_Task details_: In the listing below, the line containing "Given: Click the Resolved" marks the end; copy exactly every line from the first through that one.

_Dataset_:

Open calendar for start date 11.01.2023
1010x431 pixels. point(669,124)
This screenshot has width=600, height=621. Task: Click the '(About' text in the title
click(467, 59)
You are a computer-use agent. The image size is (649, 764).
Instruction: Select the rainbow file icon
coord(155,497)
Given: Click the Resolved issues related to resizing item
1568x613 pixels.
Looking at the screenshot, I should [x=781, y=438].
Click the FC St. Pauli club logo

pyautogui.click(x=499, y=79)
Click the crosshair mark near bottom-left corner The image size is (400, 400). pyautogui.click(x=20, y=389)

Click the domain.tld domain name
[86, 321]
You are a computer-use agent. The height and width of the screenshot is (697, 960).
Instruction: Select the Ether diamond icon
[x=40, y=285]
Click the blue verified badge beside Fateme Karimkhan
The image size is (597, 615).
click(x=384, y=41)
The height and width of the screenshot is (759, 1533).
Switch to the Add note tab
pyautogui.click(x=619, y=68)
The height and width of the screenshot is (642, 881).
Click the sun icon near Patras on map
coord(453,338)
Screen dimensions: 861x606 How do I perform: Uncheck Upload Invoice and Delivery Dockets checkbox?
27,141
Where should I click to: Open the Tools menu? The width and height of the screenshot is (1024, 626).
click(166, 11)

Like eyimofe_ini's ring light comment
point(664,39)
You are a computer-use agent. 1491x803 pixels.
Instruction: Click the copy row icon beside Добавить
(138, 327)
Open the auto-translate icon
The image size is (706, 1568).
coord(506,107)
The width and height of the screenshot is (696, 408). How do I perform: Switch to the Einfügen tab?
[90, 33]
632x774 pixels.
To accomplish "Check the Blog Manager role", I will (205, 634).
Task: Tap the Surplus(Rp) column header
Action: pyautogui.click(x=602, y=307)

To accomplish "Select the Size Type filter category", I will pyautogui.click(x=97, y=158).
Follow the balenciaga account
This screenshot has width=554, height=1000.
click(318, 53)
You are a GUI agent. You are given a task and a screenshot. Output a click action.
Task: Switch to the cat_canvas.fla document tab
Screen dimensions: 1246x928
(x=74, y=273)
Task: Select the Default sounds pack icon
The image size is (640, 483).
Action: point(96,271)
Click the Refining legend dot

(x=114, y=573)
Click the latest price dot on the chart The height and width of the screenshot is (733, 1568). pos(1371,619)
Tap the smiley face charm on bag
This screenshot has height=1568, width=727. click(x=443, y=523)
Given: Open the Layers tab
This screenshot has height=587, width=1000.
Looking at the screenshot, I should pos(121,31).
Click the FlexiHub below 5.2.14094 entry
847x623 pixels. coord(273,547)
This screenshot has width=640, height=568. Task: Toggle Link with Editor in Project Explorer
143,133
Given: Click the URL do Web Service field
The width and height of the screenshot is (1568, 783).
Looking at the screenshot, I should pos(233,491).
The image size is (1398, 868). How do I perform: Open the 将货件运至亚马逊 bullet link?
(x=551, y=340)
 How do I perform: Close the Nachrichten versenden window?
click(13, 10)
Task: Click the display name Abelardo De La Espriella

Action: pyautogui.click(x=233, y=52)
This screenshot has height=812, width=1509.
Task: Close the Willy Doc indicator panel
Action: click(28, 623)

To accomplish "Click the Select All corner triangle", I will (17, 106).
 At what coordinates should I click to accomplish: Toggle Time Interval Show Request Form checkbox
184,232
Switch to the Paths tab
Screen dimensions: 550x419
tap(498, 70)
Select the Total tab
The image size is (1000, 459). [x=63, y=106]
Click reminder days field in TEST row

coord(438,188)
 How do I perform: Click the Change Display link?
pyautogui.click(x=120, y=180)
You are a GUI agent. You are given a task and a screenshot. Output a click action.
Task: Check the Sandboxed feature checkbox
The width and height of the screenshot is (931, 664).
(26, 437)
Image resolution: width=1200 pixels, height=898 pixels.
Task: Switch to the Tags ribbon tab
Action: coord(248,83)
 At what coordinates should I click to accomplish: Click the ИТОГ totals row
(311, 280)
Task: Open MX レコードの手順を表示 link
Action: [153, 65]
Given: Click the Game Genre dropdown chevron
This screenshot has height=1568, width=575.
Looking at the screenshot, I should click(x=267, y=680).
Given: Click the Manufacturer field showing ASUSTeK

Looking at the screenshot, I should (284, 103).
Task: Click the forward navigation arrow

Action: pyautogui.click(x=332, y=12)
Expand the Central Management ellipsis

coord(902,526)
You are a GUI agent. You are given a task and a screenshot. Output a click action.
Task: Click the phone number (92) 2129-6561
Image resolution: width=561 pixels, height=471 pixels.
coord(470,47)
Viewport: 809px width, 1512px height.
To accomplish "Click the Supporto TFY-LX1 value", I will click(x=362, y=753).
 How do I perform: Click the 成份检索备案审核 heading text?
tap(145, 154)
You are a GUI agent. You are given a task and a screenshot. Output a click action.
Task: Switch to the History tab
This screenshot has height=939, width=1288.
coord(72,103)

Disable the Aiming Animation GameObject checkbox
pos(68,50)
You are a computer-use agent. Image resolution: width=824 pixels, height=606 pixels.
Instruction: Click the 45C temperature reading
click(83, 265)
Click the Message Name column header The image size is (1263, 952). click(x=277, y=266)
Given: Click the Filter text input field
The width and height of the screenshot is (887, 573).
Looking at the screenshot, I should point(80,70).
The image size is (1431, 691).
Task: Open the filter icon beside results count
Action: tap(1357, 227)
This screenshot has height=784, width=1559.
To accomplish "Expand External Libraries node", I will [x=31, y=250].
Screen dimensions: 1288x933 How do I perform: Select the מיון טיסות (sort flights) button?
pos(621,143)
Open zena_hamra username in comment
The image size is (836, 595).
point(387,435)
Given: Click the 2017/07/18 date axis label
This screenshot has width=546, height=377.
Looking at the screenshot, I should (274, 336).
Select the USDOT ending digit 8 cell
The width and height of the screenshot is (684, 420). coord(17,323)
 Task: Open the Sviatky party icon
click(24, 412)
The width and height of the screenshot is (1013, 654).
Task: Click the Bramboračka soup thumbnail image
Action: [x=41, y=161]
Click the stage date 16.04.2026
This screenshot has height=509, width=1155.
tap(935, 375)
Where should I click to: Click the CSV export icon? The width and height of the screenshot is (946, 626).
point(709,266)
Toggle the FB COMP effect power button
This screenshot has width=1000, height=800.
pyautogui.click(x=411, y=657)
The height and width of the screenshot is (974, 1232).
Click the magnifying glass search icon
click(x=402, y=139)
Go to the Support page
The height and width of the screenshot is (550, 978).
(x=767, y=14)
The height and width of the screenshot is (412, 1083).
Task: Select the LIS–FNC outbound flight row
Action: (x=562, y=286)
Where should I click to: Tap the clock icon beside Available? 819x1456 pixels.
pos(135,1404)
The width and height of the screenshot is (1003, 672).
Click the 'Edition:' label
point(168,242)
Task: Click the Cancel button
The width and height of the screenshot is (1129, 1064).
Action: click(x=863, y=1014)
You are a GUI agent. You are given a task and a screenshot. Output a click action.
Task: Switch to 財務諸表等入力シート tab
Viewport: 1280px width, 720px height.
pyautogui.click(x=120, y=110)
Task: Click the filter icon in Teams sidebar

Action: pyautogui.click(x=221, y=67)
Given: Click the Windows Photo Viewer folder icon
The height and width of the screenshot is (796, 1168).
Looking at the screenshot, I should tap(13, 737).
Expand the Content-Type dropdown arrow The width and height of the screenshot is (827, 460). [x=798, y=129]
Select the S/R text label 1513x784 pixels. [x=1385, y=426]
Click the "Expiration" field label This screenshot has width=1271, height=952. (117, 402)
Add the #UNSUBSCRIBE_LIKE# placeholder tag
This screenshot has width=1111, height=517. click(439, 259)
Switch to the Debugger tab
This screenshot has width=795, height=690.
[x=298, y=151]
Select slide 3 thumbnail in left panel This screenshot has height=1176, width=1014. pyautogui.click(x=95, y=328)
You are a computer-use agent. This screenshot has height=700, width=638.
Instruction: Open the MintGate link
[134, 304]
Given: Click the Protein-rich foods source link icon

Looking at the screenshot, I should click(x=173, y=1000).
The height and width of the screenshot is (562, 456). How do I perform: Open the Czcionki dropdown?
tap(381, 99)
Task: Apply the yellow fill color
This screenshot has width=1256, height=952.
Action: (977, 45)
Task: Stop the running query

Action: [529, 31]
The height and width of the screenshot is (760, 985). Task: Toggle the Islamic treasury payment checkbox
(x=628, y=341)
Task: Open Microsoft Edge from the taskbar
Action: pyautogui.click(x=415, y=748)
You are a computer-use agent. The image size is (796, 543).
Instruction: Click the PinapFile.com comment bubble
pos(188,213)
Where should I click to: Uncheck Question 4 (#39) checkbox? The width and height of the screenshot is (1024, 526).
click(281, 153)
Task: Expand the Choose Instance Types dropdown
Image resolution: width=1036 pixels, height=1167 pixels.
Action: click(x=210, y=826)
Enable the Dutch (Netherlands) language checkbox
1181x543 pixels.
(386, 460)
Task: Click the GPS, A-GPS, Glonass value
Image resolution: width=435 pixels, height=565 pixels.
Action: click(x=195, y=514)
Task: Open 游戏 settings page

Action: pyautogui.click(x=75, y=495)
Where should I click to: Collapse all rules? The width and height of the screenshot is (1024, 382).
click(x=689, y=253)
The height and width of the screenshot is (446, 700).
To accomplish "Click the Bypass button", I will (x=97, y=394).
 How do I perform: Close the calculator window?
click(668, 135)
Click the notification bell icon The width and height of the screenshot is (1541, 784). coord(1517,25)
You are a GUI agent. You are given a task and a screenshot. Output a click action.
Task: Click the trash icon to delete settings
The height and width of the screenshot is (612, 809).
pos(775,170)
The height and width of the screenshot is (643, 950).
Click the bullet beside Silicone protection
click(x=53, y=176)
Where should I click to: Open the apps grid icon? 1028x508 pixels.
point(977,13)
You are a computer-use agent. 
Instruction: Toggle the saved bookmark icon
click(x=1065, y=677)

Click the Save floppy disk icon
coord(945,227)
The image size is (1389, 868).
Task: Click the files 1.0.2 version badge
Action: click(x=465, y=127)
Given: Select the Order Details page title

_Completed task_:
Open calendar for start date 11.01.2023
1010x431 pixels. point(669,124)
This screenshot has width=600, height=621. Task: Click the '(About' text in the title
click(467, 59)
You are a computer-use agent. The image size is (649, 764).
Instruction: Select the rainbow file icon
coord(155,497)
Given: Click the Resolved issues related to resizing item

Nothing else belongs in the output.